Adam Greenfield, a senior urban fellow at LSE Cities, recently wrote an article for theguardian.com, about "Helsinki's ambitious plan to make car ownership pointless in 10 years." In the article, Mr. Greenfield discusses that "the Finnish capital has announced plans to transform its existing public transport network into a comprehensive, point-to-point "mobility on demand" system by 2025 – one that, in theory, would be so good nobody would have any reason to own a car." The roads through and around the region have become overrun with single-occupancy vehicles in recent years. While this plan would be extremely challenging to implement, a radical reformation of the capital city's urban mobility needs to, at the very least, be discussed.
Read the opening excerpt from Adam Greenfield’s article:
Helsinki aims to transcend conventional public transport by allowing people to purchase mobility in real time, straight from their smartphones. The hope is to furnish riders with an array of options so cheap, flexible and well-coordinated that it becomes competitive with private car ownership not merely on cost, but on convenience and ease of use.

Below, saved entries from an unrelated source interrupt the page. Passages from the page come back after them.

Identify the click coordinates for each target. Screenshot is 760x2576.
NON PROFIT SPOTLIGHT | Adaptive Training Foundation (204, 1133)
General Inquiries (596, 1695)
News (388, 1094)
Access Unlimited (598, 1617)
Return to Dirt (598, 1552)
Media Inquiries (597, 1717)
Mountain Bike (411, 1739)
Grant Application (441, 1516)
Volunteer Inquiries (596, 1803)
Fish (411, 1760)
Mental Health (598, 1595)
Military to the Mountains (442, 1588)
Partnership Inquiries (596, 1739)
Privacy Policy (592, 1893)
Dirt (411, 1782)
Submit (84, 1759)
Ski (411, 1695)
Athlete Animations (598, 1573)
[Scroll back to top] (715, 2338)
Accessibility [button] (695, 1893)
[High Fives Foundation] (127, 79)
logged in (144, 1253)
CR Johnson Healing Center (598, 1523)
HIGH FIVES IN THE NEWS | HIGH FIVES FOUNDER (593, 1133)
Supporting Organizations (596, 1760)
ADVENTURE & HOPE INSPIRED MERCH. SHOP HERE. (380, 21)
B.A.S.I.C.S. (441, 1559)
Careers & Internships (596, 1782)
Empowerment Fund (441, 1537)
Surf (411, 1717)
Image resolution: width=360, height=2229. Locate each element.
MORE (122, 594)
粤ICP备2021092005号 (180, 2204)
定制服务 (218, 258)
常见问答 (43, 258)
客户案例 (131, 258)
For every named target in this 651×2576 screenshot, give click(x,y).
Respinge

Subscribers would specify an origin and a destination, and perhaps a few preferences. The app would then function as both journey planner and universal payment platform, knitting everything from driverless cars and nimble little buses to shared bikes and ferries into a single, supple mesh of mobility. Imagine the popular transit planner Citymapper fused to a cycle hire service and a taxi app such as Hailo or Uber, with only one payment required, and the whole thing run as a public utility, and you begin to understand the scale of ambition here.
That the city is serious about making good on these intentions is bolstered by the Helsinki Regional Transport Authority's rollout last year of a strikingly innovative minibus service called Kutsuplus. Kutsuplus lets riders specify their own desired pick-up points and destinations via smartphone; these requests are aggregated, and the app calculates an optimal route that most closely satisfies all of them.
Finland's capital hopes a 'mobility on demand' system that integrates all forms of shared and public transport in a single payment network could essentially render private cars obsolete.